We talk a lot in Lean Adviser about the importance of specializing in your clients. Within this, we discuss the need to understand the challenges faced by your client's General Counsel, and how it's your job to help them solve their problems.

So let's focus on the role of the GC. The better you understand the position of the GC, the better support you'll be, and the more business you'll get as a direct result.

Buckle up then for two alarming truths about GCs:

  1. The General Counsel is among the most marginalized and under-appreciated people in the professional workplace.
  2. The General Counsel cannot succeed in the sense you understand it, the best they can do is not fail.

Understanding these two truths is to understand how you can provide value to the GC, which they will appreciate and count you as a trusted, valued source and lead to a continued relationship.

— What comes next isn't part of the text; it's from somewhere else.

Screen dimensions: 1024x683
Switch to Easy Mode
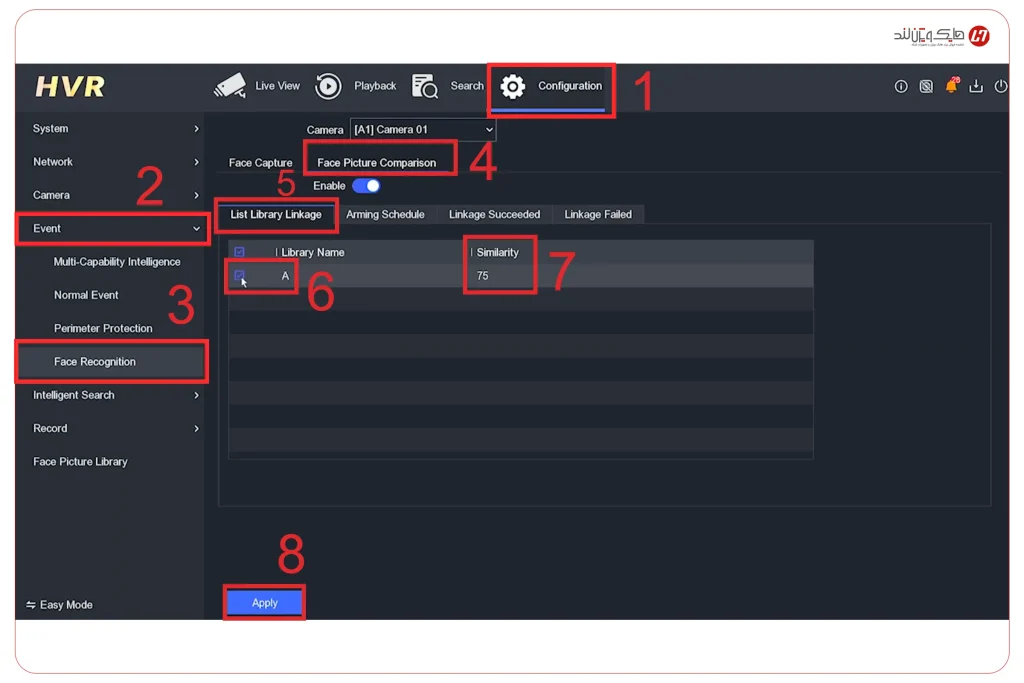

As we all know, success in private practice is clearly defined and easily measured. There are plenty of familiar targets and metrics: recorded time, bills delivered, realization rates, originations, pro bono hours, and the rest. Tick the boxes and get the big bucks. It's pretty much linear.

The life of the GC is nothing like this. They can't win shiny new clients, or send out eye-watering bills. Their life is to get thrown into projects and under buses. They get told to do more with less, and face budget cuts to make this real.

The majority of General Counsel are highly talented lawyers who are totally committed to the cause. They work unimaginably long hours, trying to support the business, advance its goals and solve the endless problems.

So how can a GC actually succeed? In theory, by helping the company drive value, being a strategic business asset and mitigating risk. But there are no reliable metrics with which to measure these things. Many GCs who do all that — despite having no formal training in these areas — get scant recognition.

The company wants to do something unethical, illegal or both. The GC is often the only roadblock. Speak up and you're unfairly perceived by colleagues as obstructing progress and profit. Say nothing and any negative impact (regulatory roadblocks or fines, delays in product rollout, or even worse, litigation) is on you.

What are you, as outside counsel, to do with this information? As ever, the answer is to be found in the problem:

  1. If the GC is under-appreciated by the business, you can at least have some empathy. Understand the predicament, show some support.
  2. If the best the GC can hope for is not failing, then at least understand why they may be hesitant to stand out, take a risk or back a risky idea. Instead, help the GC not fail. Detect danger, mitigate risk and solve problems.

Having an outside counsel that they can trust takes one massive task off of the GC's plate. Considering all of the other tasks the GC needs to handle, the difference between vetting several lawyers and firms for a project and being able to solve that problem with one phone call (to you, of course) is immense.